== Task prompt ==
Below are the entries; give again exactly the lines from the one mentioning "Bug (33, 124)" through the one mentioning "Customize Cookies (49, 2569)", inclusive.
▼
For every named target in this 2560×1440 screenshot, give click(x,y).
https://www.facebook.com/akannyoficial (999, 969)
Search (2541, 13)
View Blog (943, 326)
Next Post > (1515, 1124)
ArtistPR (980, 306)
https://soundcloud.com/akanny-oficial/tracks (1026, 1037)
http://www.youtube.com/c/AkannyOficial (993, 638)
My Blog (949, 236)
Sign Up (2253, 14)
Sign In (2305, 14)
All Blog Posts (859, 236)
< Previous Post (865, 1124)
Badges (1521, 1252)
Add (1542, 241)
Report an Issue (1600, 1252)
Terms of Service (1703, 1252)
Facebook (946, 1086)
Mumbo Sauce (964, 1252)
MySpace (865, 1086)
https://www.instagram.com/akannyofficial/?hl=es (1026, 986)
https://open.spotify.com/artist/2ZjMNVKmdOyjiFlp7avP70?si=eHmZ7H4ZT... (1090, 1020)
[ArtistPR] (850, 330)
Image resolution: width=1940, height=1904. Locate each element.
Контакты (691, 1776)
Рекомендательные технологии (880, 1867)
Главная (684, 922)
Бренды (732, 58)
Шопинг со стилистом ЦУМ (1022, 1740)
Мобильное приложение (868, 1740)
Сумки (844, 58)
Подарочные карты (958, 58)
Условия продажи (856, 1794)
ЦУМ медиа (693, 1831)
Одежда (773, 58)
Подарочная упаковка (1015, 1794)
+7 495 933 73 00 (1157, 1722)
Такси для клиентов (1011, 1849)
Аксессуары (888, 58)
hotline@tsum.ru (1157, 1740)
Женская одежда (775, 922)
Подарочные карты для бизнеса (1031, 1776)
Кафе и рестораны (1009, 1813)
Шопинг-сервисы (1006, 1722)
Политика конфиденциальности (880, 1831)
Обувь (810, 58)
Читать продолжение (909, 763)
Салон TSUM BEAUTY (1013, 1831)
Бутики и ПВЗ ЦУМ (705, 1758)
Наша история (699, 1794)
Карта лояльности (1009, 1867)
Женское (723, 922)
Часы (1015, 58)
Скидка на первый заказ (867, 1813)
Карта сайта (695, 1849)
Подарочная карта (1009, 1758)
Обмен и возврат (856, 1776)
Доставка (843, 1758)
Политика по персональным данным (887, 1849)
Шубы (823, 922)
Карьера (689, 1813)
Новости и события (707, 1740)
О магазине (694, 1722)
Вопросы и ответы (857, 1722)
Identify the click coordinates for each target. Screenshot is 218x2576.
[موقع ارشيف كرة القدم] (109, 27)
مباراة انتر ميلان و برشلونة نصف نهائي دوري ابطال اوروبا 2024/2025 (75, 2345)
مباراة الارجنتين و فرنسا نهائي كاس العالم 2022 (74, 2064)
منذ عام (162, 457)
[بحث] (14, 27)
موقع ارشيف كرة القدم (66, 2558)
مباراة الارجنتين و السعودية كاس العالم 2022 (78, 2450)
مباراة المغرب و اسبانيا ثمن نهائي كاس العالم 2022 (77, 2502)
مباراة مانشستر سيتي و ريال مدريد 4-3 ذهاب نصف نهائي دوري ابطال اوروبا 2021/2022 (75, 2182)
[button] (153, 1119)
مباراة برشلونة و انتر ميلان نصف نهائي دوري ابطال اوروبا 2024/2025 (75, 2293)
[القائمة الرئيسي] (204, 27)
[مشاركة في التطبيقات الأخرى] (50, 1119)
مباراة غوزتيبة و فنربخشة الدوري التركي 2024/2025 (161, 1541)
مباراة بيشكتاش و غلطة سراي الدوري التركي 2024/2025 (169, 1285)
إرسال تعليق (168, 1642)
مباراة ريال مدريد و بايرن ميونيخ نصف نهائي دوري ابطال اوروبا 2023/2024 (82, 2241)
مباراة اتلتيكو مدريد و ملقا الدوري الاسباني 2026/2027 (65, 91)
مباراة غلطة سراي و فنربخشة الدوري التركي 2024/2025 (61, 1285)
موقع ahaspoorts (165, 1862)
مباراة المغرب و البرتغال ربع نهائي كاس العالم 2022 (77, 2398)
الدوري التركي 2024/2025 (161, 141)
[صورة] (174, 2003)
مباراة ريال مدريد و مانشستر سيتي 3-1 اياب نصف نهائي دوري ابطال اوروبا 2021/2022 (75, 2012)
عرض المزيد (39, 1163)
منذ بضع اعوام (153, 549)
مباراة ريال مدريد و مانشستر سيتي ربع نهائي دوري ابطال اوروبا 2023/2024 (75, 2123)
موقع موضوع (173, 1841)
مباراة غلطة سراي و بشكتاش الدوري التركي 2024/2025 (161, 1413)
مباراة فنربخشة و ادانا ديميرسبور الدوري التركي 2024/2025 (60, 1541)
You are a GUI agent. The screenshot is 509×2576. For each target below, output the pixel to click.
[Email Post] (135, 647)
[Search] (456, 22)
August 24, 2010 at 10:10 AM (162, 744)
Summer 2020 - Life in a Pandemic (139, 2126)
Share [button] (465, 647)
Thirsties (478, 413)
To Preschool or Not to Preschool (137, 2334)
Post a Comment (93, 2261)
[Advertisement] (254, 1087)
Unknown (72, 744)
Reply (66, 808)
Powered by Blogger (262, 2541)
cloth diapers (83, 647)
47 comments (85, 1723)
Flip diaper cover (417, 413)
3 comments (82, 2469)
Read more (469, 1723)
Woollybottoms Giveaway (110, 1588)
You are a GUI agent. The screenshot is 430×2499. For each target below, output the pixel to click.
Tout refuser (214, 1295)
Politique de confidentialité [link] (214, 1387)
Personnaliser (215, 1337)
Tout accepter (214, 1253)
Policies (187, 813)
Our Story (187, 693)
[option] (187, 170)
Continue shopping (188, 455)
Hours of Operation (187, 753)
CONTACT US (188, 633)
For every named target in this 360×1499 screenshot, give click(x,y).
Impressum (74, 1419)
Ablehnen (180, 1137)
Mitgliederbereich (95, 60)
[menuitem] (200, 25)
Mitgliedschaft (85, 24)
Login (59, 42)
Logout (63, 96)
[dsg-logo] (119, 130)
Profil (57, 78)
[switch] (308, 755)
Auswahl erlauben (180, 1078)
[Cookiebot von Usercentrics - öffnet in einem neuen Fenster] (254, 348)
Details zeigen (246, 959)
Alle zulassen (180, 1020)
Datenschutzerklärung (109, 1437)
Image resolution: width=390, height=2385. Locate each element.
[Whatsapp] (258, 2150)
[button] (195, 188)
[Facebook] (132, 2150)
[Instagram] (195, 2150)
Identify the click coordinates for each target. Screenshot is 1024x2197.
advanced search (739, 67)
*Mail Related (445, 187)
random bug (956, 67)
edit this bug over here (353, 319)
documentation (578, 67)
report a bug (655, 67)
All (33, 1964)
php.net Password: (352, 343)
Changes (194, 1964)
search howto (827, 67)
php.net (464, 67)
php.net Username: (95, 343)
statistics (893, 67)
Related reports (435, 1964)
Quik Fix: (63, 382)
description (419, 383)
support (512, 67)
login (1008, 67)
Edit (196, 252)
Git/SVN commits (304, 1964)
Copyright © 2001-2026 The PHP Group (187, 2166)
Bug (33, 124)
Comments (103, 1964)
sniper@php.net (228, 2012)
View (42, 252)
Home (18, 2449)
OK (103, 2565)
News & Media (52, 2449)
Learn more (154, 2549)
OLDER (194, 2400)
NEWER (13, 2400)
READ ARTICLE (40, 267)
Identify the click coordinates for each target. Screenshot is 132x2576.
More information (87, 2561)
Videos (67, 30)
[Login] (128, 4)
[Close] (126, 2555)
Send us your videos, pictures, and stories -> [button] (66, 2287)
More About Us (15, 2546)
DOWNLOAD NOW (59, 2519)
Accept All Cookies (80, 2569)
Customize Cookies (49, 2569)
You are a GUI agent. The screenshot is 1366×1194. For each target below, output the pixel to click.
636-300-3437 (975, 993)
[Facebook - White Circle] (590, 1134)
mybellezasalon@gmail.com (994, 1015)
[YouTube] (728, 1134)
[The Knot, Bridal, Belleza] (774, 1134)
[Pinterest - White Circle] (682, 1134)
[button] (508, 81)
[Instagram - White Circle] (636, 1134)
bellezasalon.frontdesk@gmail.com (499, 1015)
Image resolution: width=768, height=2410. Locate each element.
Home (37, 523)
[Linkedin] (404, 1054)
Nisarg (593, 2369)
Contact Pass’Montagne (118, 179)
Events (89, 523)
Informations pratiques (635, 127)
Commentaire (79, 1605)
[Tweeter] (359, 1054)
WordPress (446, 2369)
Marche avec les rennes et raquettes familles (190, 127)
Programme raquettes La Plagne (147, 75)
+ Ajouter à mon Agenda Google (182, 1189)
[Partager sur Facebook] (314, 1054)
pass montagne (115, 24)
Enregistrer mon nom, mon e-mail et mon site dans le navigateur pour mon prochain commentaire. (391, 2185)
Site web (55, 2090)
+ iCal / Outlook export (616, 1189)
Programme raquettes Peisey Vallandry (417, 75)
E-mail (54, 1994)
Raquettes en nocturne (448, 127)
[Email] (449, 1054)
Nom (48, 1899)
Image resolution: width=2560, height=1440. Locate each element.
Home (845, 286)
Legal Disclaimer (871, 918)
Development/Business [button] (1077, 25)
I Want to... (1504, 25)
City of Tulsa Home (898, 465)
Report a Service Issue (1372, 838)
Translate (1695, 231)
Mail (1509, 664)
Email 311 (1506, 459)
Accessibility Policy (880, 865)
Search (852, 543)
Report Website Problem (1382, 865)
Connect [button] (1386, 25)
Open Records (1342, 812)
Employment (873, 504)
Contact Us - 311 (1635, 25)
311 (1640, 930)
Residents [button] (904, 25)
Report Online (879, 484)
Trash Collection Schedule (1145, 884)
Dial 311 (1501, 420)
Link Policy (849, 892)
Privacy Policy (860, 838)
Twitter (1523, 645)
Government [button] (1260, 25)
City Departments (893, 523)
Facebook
▲
== Response for this exercise ==
Bug (33, 124)
Comments (103, 1964)
sniper@php.net (228, 2012)
View (42, 252)
Home (18, 2449)
OK (103, 2565)
News & Media (52, 2449)
Learn more (154, 2549)
OLDER (194, 2400)
NEWER (13, 2400)
READ ARTICLE (40, 267)
Identify the click coordinates for each target. Screenshot is 132x2576.
More information (87, 2561)
Videos (67, 30)
[Login] (128, 4)
[Close] (126, 2555)
Send us your videos, pictures, and stories -> [button] (66, 2287)
More About Us (15, 2546)
DOWNLOAD NOW (59, 2519)
Accept All Cookies (80, 2569)
Customize Cookies (49, 2569)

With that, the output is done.